Il Papa tedesco – il gendarme della Fede, provato e sofferente – ha intanto scelto di spiccare il volo come il bianco uccello lanciato sopra la folla dall'appartamento pontificio. Non una resa, ma un gesto di modernità: il Pontefice non è attaccato alla poltrona, lascia il vellutato scranno di San Pietro per la legnosa sedia di un minuscolo monastero claustrale. Cosa sta accadendo nella Chiesa? Si chiede la gente. Il conclave è alle porte, il clima che l'accompagna è perturbato. E non è una gara fra chiacchiere da bar e voci di sagrestia. La spiritualità di un evento bimillenario – l'elezione di un Papa – è stata schiaffeggiata da opinioni esasperate del mondo laico, messa all'indice, quasi ricattata. Oggi la scelta del papabile passa per le «primarie» che si giocano con sondaggi in internet, su Facebook grondante di giudizi taglienti, nei twitt via iPad. E naturalmente sui media. Nelle rotative dei giornali si sono impigliate le vesti dei religiosi: difficilmente sfuggiranno al tritacarne dell'informazione.

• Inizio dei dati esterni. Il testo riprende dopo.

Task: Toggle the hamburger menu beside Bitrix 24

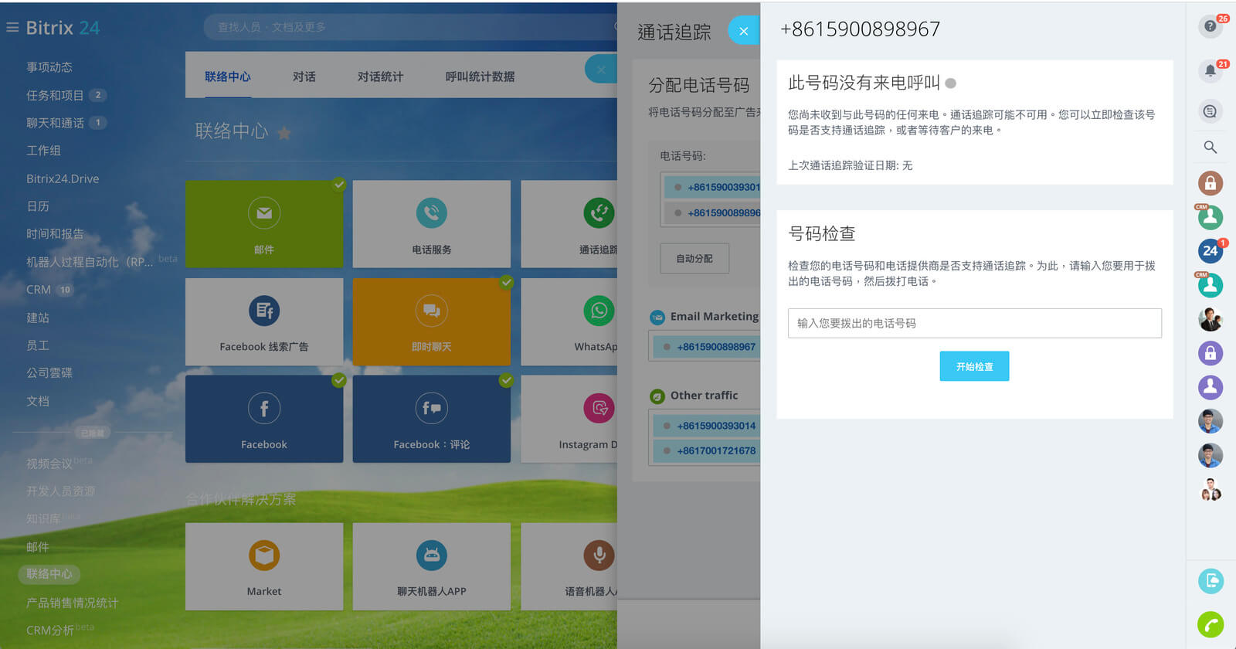Action: click(x=12, y=28)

Il toto-Papa impazza fra colleghi d'ufficio, ma è un divertissement che finisce con il saldo di una scommessa da consumarsi in pizzeria. Un conto è rileggere le profezie di Malachia, un altro è impallinare un porporato, senza possibilità di replica. Ma il clima è questo. È l'era di «tonache pulite» sullo sfondo di Vaticanleaks. È il gioco del dentro o fuori, rivisitato ai tempi di X Factor. È il tempo delle «nomine» sul copione del Grande Fratello, ma qui di finto o virtuale non c'è nulla. Non è un bello spettacolo. Escono presunti scheletri dagli armadi dei principi della Chiesa, si lanciano accuse che hanno la forza di avvisi di garanzia, notificati come bombe a orologeria sulla soglia della Cappella Sistina.

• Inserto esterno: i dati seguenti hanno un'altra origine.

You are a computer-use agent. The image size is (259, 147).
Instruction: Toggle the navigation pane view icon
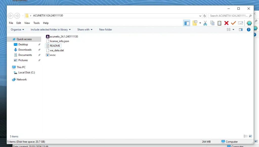(187, 23)
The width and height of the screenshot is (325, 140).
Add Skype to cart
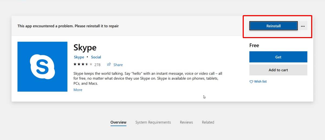pyautogui.click(x=278, y=70)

Badilate di fango. Un giorno tocca a Ouellet reo di avere un fratello coinvolto in una torbida vicenda sessuale, un altro a Mahony accusato di aver coperto abusi di preti pedofili, sabato il caso O'Brian accusato di «comportamento inappropriato» per fatti risalenti a 33 anni fa. Senza il conclave, i media si sarebbero interessati di costoro con la stessa enfasi? È palese, si è di fronte ad accuse gravissime, non siamo difensori d'ufficio o garantisti dell'ultima ora, ma il giudizio spetta a un tribunale civile o ecclesiastico, più che alla piazza. A sentenza definitiva ci sarà spazio per tutti.

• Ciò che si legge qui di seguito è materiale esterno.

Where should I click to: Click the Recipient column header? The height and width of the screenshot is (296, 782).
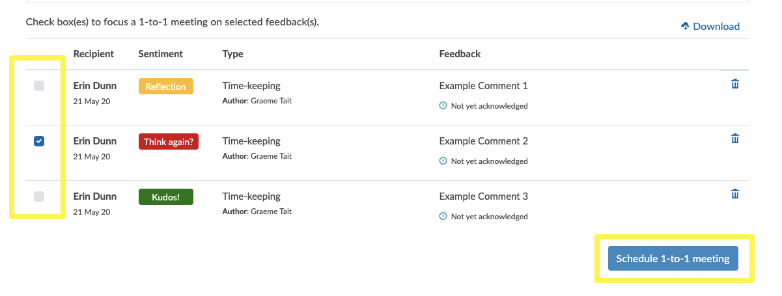click(94, 54)
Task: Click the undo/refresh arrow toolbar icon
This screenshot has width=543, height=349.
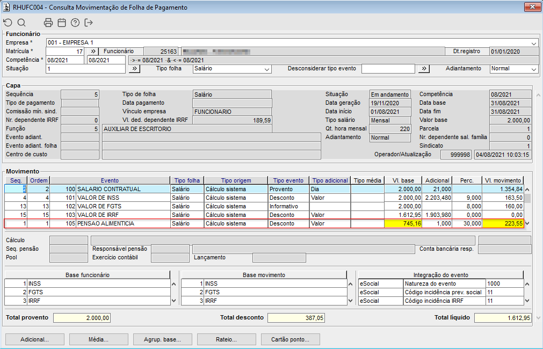Action: 8,23
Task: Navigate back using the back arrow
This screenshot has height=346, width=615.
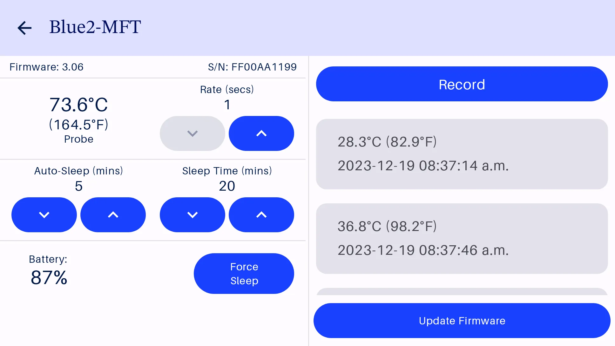Action: (x=24, y=27)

Intanto i giornali arricchiscono la galleria di ritratti all'arsenico. Finita (o quasi) l'anatomia del Papato ratzingeriano si è passati alla vivisezione pre-conclave. Così si torna indietro indietro anni luce, quando re e imperatori lanciavano veti sui cardinali. Ottone I nel 964 volle da Leone VIII il diritto di approvare o meno la scelta del papa. Nel 1903, l'imperatore d'Austria pronunciò il suo veto contro il cardinale Mariano Rampolla del Tindaro: veto respinto ma fu eletto un altro candidato, il patriarca di Venezia Giuseppe Sarto, divenuto Pio X.
Sabato scorso, la Segreteria di Stato ha smesso di stare alla porta. Vanno bene le critiche, non i condizionamenti. Un comunicato secco, dove il Segretario di Stato Bertone non ha voluto indossare i panni del pompiere, ma rivendicare le prerogative del collegio cardinalizio. Il pre-conclave si consuma a getto d'inchiostro e via web, mentre i porporati sono chiamati a quello vero nelle Congregazioni. C'è da chiedersi a chi giovi tutto questo: forse a lobby e gruppi di potere con un candidato pronto?
È chiaro, ci sono i kingmakers, i cardinali grandi elettori capaci di coagulare attorno a se pacchetti di voto, indicare una strada, ci sono correnti e schieramenti. «Ma lo Spirito Santo ispira e vigila – assicura un prelato –. Siamo nell'Anno della Fede». Vero, ce lo siamo dimenticati.